Weeks after the infosec community took a sigh of relief from a relatively uneventful Black Friday weekend, the calm was shattered by the discovery of a massive open source software vulnerability that rivals some of the worst security meltdowns of the past two decades.
A security researcher in China discovered a vulnerability in Log4j, which could allow even the most unsophisticated threat actor to take remote control over millions of consumer gaming, IoT and other devices as well as systems dedicated to the enterprise.
Major industrial and consumer technology firms in the U.S. have launched internal probes to determine whether their products include Log4j. The relative ease of exploiting the vulnerability opens up much of the industrial world to malicious cyberattacks, data theft and potentially extortion.
Here's a rundown of what the security industry knows thus far:
In late November, during the Thanksgiving holiday weekend in the U.S., Chen Zhaojun, a member of the Alibaba Cloud Security Team discovered the Log4j vulnerability and alerted the Apache Software Foundation.
Log4j is a Java-based logging utility that is used in hundreds of millions — if not billions — of devices worldwide. The vulnerability, which security researchers have dubbed Log4Shell, allows a threat actor to access a device remotely to gain entry into IT systems without authentication.
Log4j is widely used across consumer and enterprise systems, in everything from iCloud, Steam and Minecraft, to Fortinet, IBM, Microsoft, Red Hat, Salesforce, Siemens, and other vendors. Dozens of vendors have already released patches and security updates.
The vulnerability is also having significant impacts on MSPs, security researchers at Huntress said. IT management tool provider N-able has deployed patches for vulnerable components in its RMM and risk intelligence products. ConnectWise, an automated patch management software, issued updates on its Perch cloud service due to potentially vulnerable third-party components.
What is considered dangerous about this particular vulnerability is that an attacker does not need sophisticated programming experience or engineering background to exploit the vulnerability. They can simply write a line of code and gain remote access to a device.
Nature of the threat
After the initial public disclosures of Log4j Dec. 9, security researchers found indications of mass scanning activity by potential threat actors. Early on, initial attack activity was limited to mostly botnet and cryptomining.

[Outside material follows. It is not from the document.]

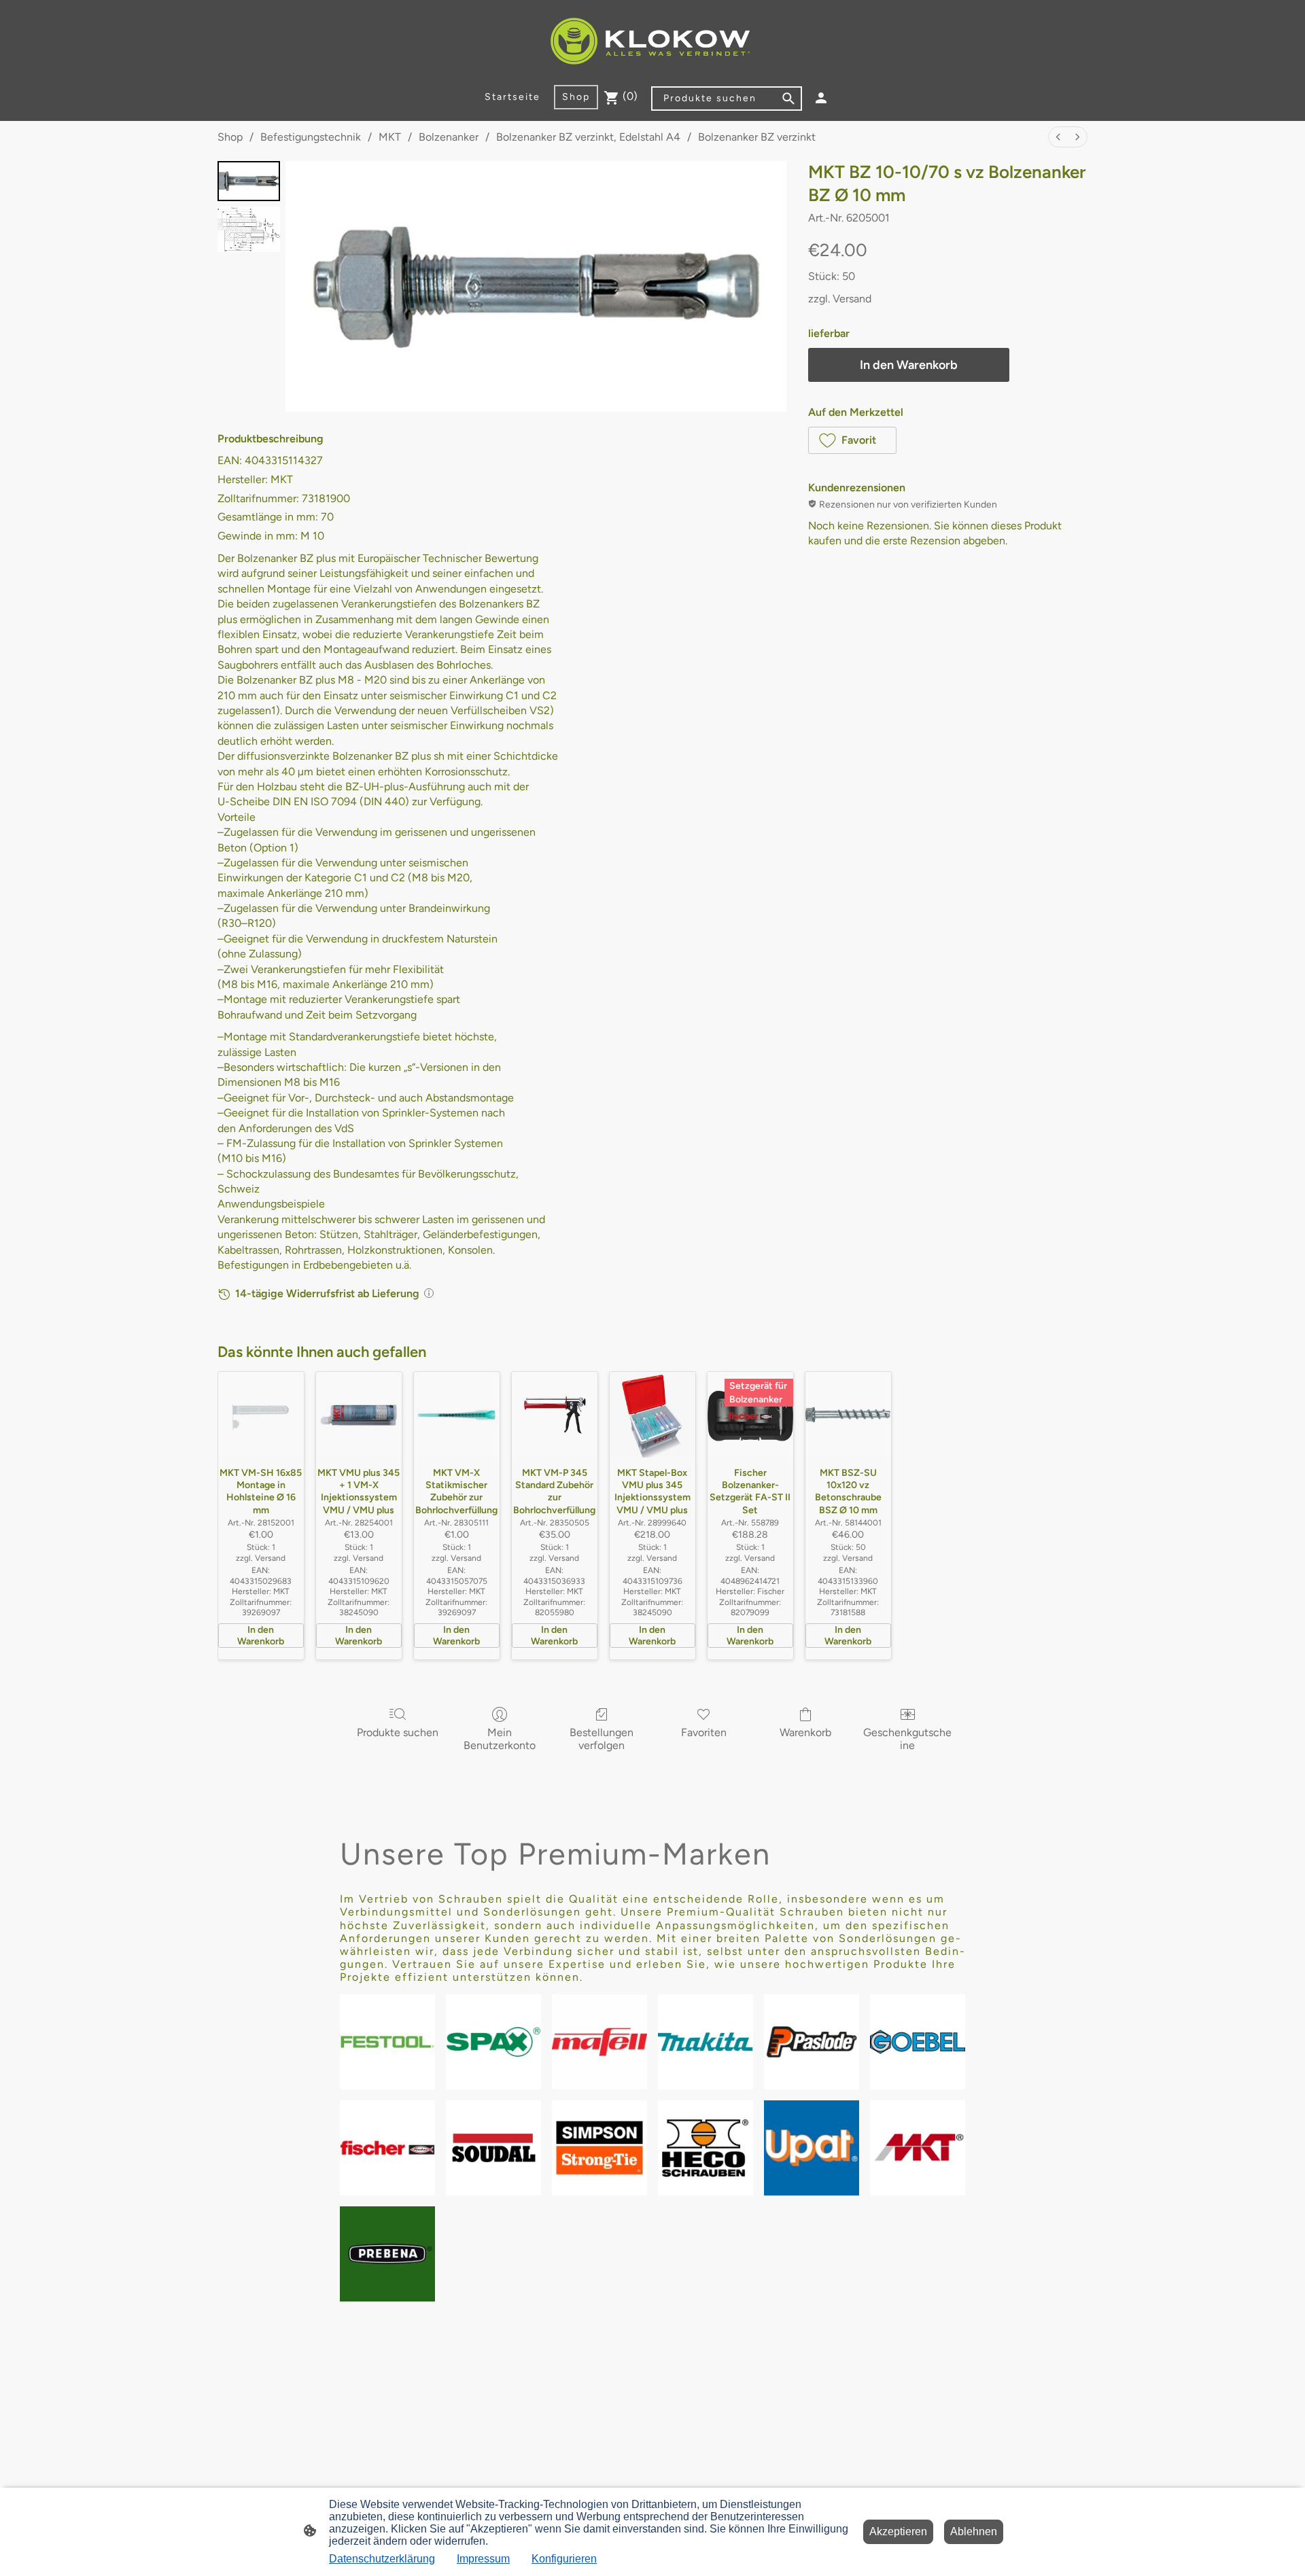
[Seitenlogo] (652, 41)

However in the days since, Microsoft has confirmed nation-state activity from threat actors in China, Iran and North Korea, as well as Turkey. Mandiant researchers also saw activity from China and Iran, however they expected other nation-state activity to follow. Researchers at SecurityScorecard say they have seen nation-state activity from Russia, alongside evidence of the Dovorub malware, a toolkit linked to APT28.
"We expect several state actors are already ramping up," John Hultquist, VP of intelligence analysis at Mandiant. "The reality of hunting spies is you will not see everything. The opportunity is too good for many of them to ignore."

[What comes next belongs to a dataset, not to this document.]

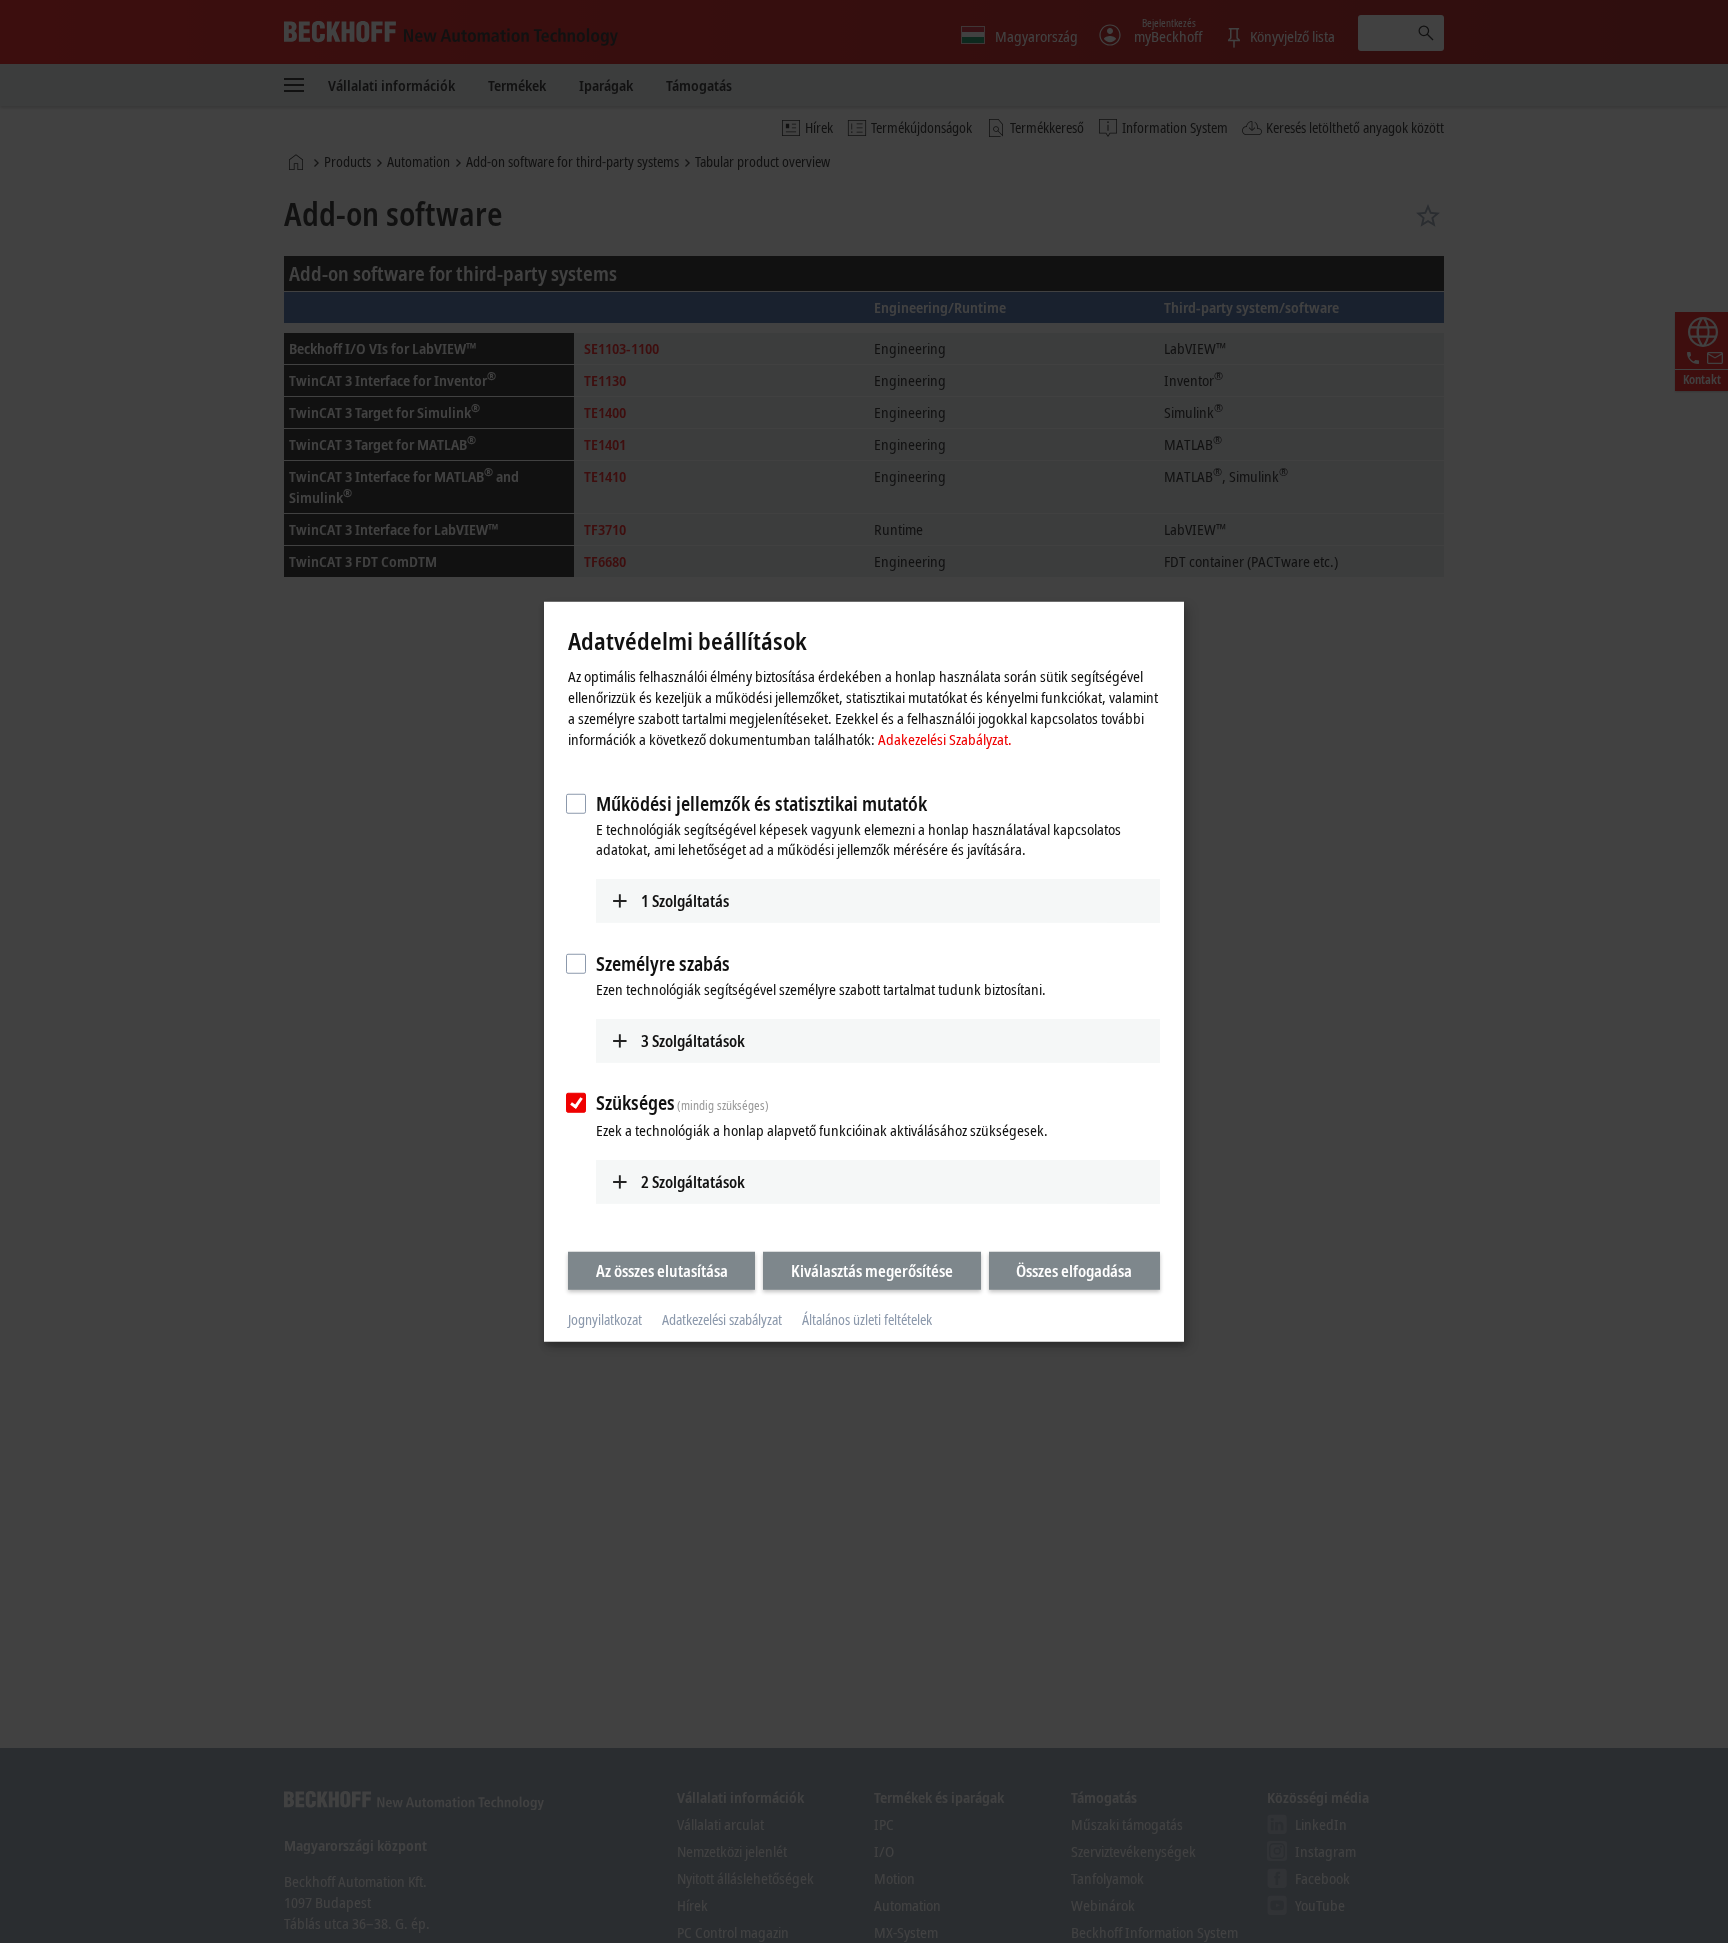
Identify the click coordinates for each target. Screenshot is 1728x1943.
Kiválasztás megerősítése (872, 1271)
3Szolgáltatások (693, 1040)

Initial ransomware attempts have been linked to a new strain called Khonsari, according to Bitdefender.
Check Point Software identified more than 2.8 million attempts to exploit the vulnerability and more than 46% of those were from known malicious groups. Malicious actors have made attempts on more than 47% of corporate networks worldwide, Check Point said.
The Cybersecurity and Infrastructure Security Agency formed a senior leadership group within the Joint Cyber Defense Collaborative to respond to the Log4j vulnerability, which has been added to CISA's catalog of known exploited vulnerabilities.

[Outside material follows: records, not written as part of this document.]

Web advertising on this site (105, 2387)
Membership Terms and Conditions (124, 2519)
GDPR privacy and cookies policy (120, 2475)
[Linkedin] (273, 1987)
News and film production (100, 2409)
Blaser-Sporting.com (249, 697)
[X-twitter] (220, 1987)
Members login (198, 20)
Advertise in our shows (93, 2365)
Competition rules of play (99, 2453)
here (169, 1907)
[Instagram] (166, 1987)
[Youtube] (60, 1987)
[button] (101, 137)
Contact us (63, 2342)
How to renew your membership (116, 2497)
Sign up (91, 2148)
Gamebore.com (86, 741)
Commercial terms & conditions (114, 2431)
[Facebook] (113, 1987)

Log4j is the most serious vulnerability CISA Director Jen Easterly has seen in her career, which spans multiple decades, she told CNBC. CISA has issued detailed guidance to help companies and other organizations mitigate the impact of Log4j.
The FBI is asking organizations to contact them if they think they have been compromised by Log4j. Organizations can submit complaints through fbi.gov/log4j and the Internet Crime Complaint Center. The FBI or CISA may reach out for additional information.
What remains to be seen is what impact this will have on critical infrastructure, private industry and public sector agencies down the road. Threat actors are lining up to take advantage of Log4j, however there is no direct evidence at the time to link recent ransomware and other attacks directly to the vulnerability.
Additionally, there will likely be a dialogue involving key private sector stakeholders and federal officials about what steps are needed to prevent such a massive software vulnerability from happening again. Will the software bill of materials movement sufficiently protect against the risks involved with flawed applications?